WORK TO BE COMPLETED: Please rewrite the records from the line with "Everywhere magnifier icon" through the end of the records, replacing "Expand" with "Unfold" and leaving everything else unchanged.

RECORDS TO PROCESS:

start

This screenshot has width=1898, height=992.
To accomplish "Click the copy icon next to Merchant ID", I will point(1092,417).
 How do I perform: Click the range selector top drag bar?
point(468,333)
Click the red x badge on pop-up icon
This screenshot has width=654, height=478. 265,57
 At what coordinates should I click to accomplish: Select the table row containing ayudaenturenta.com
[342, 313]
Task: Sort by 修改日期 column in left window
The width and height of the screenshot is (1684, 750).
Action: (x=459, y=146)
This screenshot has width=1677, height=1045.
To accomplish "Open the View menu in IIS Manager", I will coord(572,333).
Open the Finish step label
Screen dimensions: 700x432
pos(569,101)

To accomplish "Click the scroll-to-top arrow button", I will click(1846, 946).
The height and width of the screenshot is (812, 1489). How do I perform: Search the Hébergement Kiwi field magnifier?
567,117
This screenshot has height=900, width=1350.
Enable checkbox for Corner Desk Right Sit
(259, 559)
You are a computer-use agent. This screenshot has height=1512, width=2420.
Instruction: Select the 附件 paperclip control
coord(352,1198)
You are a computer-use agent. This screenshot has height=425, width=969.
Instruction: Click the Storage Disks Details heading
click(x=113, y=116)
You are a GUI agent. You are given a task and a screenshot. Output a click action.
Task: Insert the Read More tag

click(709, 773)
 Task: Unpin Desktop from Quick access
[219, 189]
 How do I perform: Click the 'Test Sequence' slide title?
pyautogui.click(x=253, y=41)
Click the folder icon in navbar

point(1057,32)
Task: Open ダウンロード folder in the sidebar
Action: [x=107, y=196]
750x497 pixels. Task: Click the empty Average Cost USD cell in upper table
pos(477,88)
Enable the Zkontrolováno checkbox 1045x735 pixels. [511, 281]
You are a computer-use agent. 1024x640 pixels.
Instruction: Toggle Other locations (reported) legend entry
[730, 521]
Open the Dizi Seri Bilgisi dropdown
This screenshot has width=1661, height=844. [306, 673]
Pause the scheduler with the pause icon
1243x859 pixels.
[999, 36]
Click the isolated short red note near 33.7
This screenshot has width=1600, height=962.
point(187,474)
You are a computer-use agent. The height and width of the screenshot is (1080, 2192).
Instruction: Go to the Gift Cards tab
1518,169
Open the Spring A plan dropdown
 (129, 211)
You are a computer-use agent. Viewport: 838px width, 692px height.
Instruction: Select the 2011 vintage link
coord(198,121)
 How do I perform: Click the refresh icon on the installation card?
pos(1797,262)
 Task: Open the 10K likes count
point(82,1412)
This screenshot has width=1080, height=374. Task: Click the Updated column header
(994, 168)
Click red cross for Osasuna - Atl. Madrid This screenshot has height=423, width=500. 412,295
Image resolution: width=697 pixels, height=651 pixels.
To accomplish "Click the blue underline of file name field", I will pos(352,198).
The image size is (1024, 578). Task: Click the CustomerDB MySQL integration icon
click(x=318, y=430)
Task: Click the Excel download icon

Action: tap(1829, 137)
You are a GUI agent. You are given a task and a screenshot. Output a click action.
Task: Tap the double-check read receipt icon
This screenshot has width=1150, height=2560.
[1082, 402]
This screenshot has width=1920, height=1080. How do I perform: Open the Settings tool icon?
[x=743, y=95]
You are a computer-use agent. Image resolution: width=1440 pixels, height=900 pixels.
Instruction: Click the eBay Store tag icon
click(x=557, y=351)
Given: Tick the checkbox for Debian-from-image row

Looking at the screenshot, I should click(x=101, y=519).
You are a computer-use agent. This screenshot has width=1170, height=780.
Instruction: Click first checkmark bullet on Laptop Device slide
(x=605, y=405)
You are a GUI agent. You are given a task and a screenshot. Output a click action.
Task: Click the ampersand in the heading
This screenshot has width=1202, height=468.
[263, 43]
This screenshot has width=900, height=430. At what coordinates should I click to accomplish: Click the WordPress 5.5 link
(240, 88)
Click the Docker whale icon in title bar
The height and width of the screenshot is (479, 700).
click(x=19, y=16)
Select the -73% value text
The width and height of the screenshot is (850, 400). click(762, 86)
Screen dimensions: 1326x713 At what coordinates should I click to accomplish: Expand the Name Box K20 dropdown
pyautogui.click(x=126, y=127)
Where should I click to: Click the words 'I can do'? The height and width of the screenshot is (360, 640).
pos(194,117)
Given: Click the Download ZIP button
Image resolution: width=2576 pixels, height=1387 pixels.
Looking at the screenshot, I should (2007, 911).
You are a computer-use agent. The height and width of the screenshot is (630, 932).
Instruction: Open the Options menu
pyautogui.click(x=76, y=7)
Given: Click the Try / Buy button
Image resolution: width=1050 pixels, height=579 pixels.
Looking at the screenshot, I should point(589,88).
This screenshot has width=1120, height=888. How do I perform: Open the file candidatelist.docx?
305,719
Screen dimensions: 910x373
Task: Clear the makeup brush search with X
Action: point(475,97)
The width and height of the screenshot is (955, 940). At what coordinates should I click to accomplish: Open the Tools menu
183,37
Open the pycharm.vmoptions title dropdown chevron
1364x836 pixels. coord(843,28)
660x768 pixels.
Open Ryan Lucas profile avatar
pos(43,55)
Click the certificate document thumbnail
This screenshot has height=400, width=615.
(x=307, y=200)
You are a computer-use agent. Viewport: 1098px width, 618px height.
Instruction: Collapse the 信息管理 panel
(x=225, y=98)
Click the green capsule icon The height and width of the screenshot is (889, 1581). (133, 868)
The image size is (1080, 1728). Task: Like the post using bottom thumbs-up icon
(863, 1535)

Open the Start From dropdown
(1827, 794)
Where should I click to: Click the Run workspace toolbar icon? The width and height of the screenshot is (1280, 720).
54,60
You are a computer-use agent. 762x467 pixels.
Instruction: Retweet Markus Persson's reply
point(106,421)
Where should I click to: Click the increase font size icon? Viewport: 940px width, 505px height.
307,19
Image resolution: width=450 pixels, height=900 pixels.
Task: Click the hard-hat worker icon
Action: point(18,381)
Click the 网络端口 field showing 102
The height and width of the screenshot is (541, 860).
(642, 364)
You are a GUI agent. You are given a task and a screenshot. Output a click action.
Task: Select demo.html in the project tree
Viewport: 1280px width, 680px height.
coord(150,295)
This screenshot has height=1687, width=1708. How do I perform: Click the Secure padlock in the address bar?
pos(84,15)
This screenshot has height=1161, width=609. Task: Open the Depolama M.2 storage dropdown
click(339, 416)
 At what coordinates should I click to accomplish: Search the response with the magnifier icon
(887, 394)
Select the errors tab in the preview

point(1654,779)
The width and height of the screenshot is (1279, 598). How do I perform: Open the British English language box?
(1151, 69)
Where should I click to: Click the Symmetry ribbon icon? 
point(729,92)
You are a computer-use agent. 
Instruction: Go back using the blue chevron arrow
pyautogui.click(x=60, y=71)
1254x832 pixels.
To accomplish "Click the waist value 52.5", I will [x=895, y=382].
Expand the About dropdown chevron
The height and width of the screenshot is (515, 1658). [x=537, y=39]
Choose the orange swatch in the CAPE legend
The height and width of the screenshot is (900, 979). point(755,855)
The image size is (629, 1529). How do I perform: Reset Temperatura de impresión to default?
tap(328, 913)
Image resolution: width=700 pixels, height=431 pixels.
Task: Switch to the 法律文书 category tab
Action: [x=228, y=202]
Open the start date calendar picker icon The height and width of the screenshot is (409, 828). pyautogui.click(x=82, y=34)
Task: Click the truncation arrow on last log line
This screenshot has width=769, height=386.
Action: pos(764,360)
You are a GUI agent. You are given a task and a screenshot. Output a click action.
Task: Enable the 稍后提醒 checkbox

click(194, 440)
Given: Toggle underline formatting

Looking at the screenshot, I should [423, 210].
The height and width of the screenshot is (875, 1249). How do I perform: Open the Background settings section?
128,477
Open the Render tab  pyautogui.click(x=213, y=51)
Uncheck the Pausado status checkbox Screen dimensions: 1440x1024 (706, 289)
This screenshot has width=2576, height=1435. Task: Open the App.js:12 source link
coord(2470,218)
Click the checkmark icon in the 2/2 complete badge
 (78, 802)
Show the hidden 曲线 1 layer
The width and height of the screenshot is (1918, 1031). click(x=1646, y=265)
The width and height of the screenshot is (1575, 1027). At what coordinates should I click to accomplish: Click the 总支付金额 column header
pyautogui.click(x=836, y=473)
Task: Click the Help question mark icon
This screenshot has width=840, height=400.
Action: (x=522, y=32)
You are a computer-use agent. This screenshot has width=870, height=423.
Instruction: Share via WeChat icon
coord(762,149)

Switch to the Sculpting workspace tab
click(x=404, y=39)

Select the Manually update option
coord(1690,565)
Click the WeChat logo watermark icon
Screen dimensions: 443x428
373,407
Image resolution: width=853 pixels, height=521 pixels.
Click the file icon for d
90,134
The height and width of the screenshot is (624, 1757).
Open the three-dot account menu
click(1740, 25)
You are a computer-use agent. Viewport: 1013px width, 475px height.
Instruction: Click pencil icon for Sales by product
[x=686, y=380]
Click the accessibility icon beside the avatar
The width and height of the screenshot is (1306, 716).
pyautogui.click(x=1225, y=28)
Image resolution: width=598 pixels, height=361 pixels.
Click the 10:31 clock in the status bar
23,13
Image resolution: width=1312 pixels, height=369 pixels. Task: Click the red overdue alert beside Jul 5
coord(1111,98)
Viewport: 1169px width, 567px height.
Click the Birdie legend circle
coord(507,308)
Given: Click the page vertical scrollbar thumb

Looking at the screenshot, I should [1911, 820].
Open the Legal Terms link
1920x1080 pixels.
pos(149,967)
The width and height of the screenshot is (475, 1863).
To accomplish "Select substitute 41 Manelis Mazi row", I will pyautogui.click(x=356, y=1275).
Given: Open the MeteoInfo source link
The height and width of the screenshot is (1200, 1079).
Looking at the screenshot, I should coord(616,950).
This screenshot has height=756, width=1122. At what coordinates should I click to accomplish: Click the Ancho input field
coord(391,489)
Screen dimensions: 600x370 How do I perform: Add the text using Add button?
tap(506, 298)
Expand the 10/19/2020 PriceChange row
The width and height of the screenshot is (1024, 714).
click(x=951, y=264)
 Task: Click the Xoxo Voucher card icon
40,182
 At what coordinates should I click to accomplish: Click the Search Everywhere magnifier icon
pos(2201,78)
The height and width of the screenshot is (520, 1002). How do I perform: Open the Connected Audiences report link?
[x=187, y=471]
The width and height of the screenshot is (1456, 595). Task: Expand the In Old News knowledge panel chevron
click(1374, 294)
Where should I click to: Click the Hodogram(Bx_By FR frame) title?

end

RESULT OF THE TASK:
 At what coordinates should I click to accomplish: Click the Search Everywhere magnifier icon
pos(2201,78)
The height and width of the screenshot is (520, 1002). How do I perform: Open the Connected Audiences report link?
[x=187, y=471]
The width and height of the screenshot is (1456, 595). Task: Unfold the In Old News knowledge panel chevron
click(1374, 294)
Where should I click to: Click the Hodogram(Bx_By FR frame) title?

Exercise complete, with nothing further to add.